Do you feel stressed when writing reports, articles and blogs in English? Are you like one of our international clients who told us: “I can make myself understood in meetings and presentations but, even with an MBA, I never feel confident about publishing my written English”? Are you spending too much valuable time and energy crafting copy for corporate narratives, when you could be focusing on developing strategy?
You are not alone. This is a common problem for many senior managers and executives – particularly non-native English speakers. Quite simply, writing clearly and professionally in any second language will be more challenging – and definitely more time-consuming – than speaking it.
Naturally, our clients turn to us for help with their marketing communications, for everything from light editing to drafting original copy.
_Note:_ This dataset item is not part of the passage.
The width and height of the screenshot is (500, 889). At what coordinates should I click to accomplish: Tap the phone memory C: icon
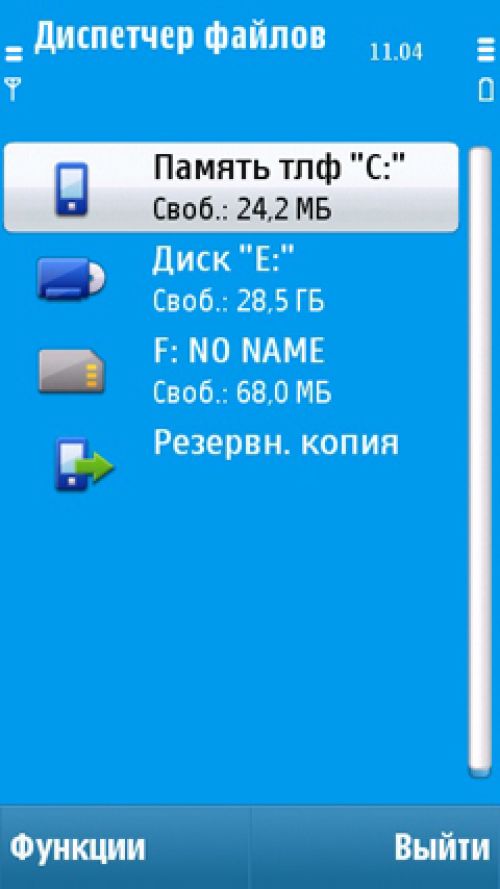(x=71, y=189)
As well as helping them avoid common mistakes, we edit for style and tone so their writing sounds natural and engages their audiences. This includes checking their translations for sense, as well as smoothing out idioms, clichés and unusual phrasing.
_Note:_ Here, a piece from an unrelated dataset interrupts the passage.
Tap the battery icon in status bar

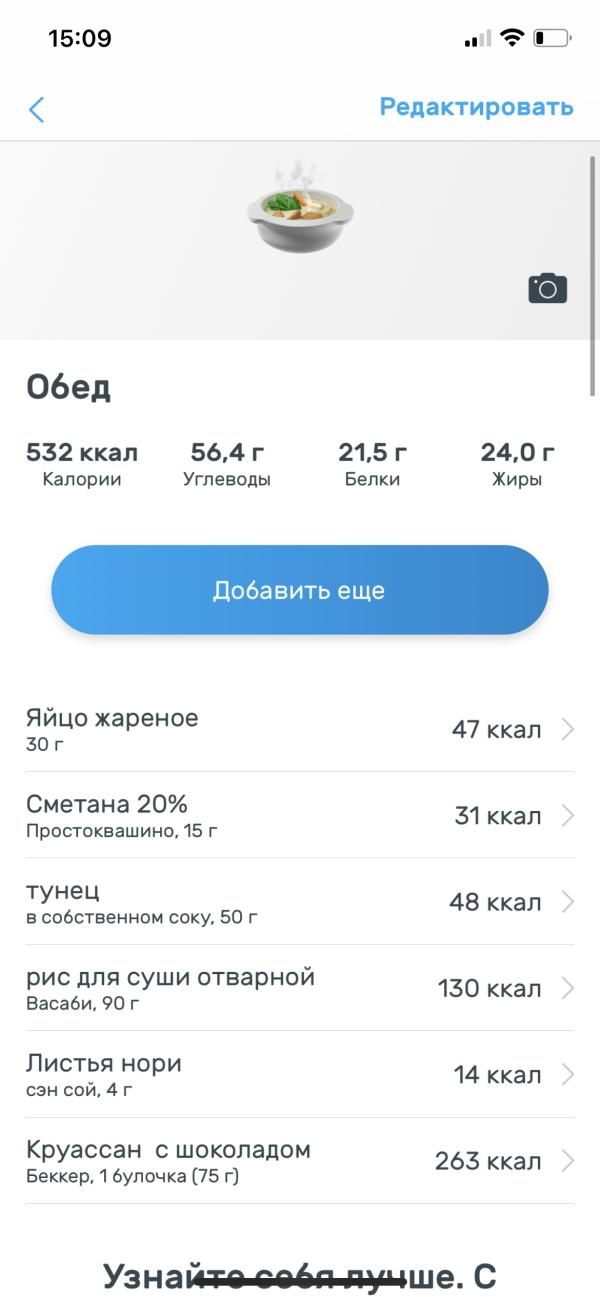tap(552, 39)
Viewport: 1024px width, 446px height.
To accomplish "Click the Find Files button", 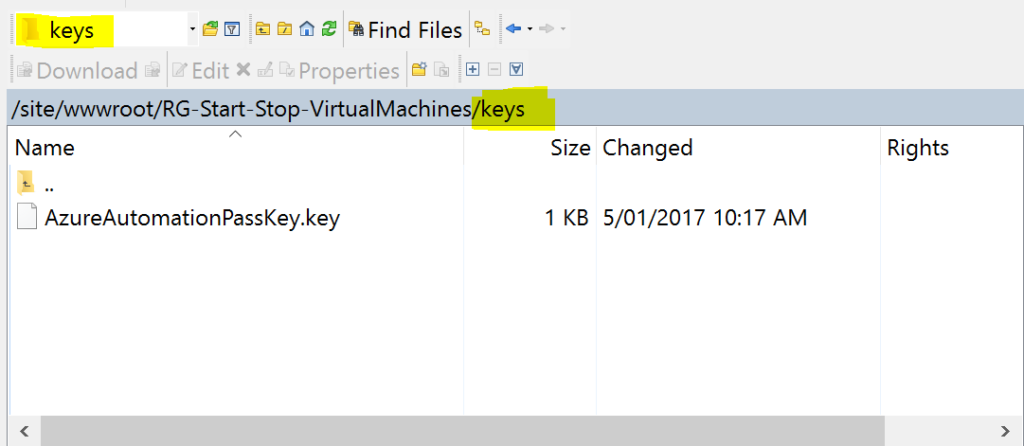I will [x=405, y=30].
How to get by without a writer
However, we know it’s not always appropriate or practical to ask a professional writer to check every piece of copy. That’s why we also give our clients constructive feedback and advice (as well as tracking changes in documents) to help build their confidence. Here are five particularly useful websites we recommend to them, which can also help you improve your business writing skills:
- The Plain English Campaign: This straightforward site has free guides in PDF format about how to write in plain English.
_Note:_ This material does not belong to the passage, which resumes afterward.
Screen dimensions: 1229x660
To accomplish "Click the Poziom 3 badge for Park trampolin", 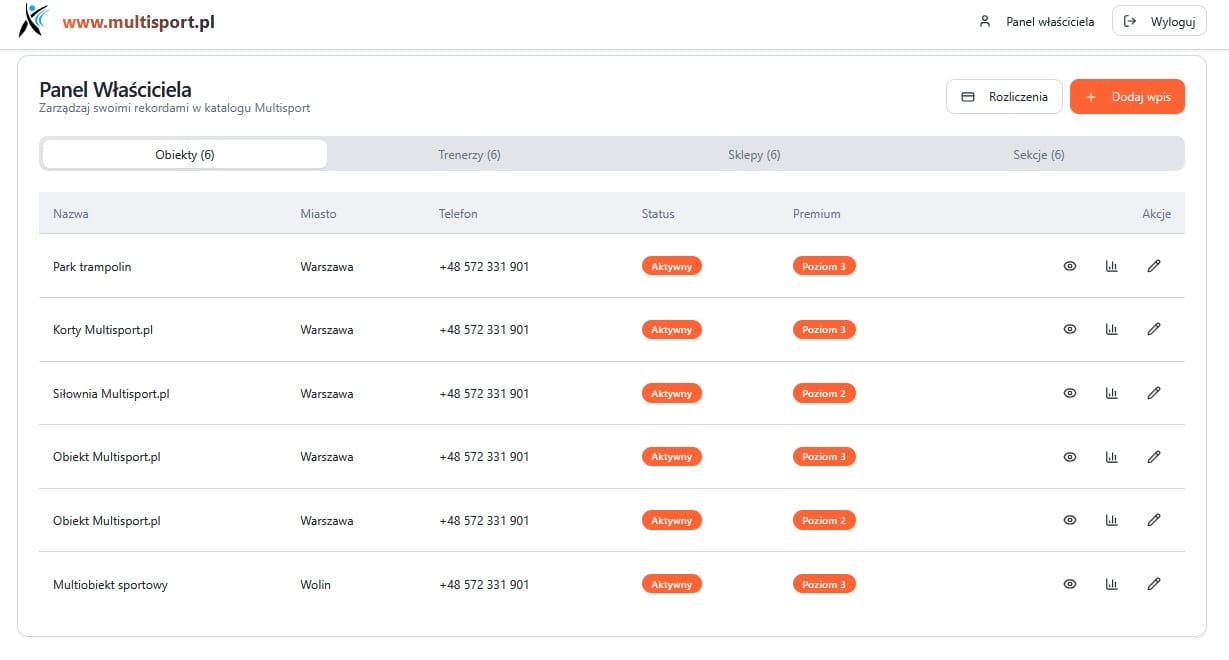I will point(824,266).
- The Guardian Style Guide: This is an easy to use A-Z style guide with clear advice on basic grammar.
- The Economist Style Guide: With its passion for clarity and excellent coverage of international organisations, countries and standard abbreviations, this is the go-to guide.
- Perfect English Grammar: A handy blog with comprehensive grammar guides and ‘teach-yourself’ exercises; written by an English teacher and aimed at non-native English speakers.
- Grammar Girl: As Mignon says about her website, this offers “quick and dirty tips” on style and grammar – it’s fun and irreverent but also incredibly useful.
Do you have any favourite sites you turn to for help with your writing? Please post your suggestions below. If you have any questions about copywriting, please feel free to email or Skype us for an informal chat about how we might help.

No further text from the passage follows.